> _HOW TO COMPLETE THIS TASK_:
Given these entries, repeat exactly the lines starting with the one that has "The height and" and going on through the one that has "Task: Expand the blue side panel arrow tab", both included, but none of the pictures.

> _INFORMATION GIVEN_:
_____

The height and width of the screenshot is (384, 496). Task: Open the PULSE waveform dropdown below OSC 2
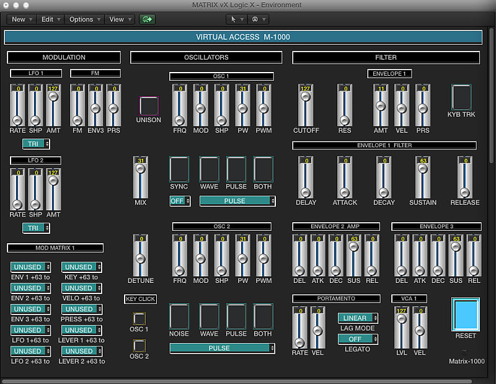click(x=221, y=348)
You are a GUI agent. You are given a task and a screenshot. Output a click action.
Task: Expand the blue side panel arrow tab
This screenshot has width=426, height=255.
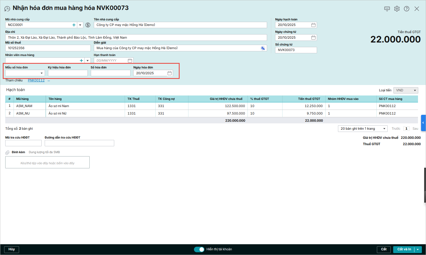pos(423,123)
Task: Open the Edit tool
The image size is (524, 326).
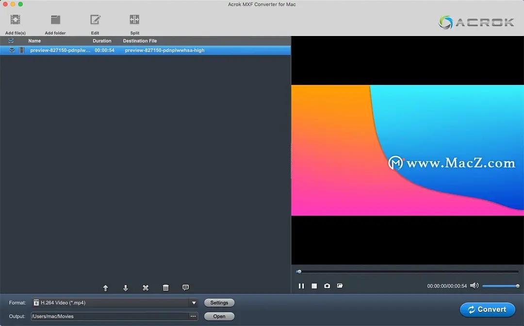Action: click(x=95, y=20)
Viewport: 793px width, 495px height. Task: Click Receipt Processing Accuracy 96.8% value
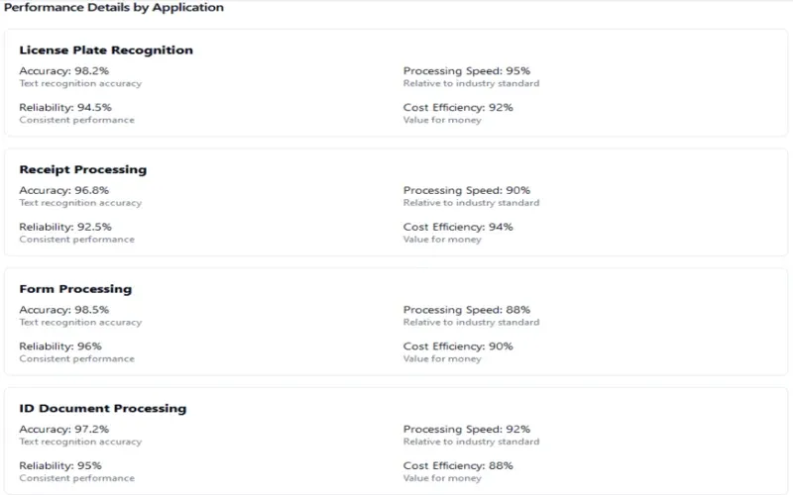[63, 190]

_____

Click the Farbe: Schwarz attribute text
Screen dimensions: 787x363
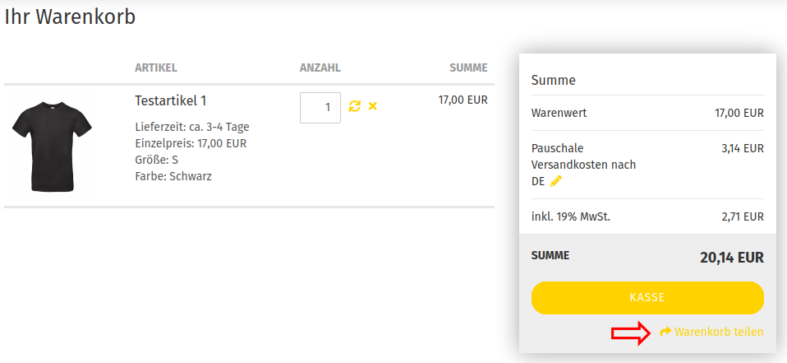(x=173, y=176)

_____

> _EXERCISE OUTPUT_:
The height and width of the screenshot is (384, 496). Task: Open the PULSE waveform dropdown below OSC 2
click(x=221, y=348)
You are a GUI agent. You are given a task and a screenshot. Output a click action.
Task: Expand the blue side panel arrow tab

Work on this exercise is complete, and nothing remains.